There exists one group of people who hold that Bitcoin has value specifically because, by design, it cannot be captured or censored by any actor or state. Honest miners, acting individually to maximize their profits, share one common goal: to maximize coin value. Each miner is free to modify their source code (and many do) which includes modifying the consensus rules that govern the network. For example, miners are free to modify the consensus rules to pay themselves 100 coins per block, breaking Bitcoin’s inflation schedule. It is a trivial code change to make. They do not do this because other nodes and miners would reject their blocks, making them worthless.

It is for this reason that Satoshi explains in the white paper that miners “vote with their CPUs” and that “any needed rules and incentives can be enforced with this consensus mechanism.”

It is this mechanism of “voting with their CPUs” that keeps Bitcoin permissionless and uncensorable.
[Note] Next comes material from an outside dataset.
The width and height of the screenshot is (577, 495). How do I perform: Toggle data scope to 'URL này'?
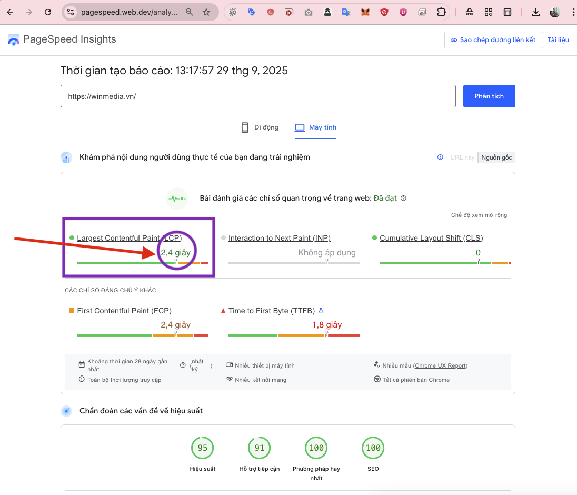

Were it possible to compel miners to run a specific application with a specific set of rules then it would be trivial for the owner of the codebase to, for example, invalidate transactions, modify the inflation schedule, block certain bitcoin addresses or ip ranges, etc.

In other words, Bitcoin only maintains its intrinsically valuable properties of permissionlessness, uncensorability, trustlessness, guaranteed inflation schedule, etc. precisely because it is NOT controlled by any governance entity.

To those of us who see Bitcoin in this way, it is highly desirable that governance of Bitcoin code not be centralized in any one body of people, but rather that there exist a free market of viable alternative codebases which miners can choose from.

Some people believe otherwise: that all Bitcoin code must emanate from Bitcoin Core. For them the idea of providing alternatives and allowing the free market to decide is threatening. Hence the smear campaign to brand XT as an “altcoin” and forbid discussion of it in various public fora — nevermind the screaming irony of trying to censor discussion of a censorship-resistant piece of software. Hence the outright DDoS attacks against miners who mine on XT and the pools that permit them.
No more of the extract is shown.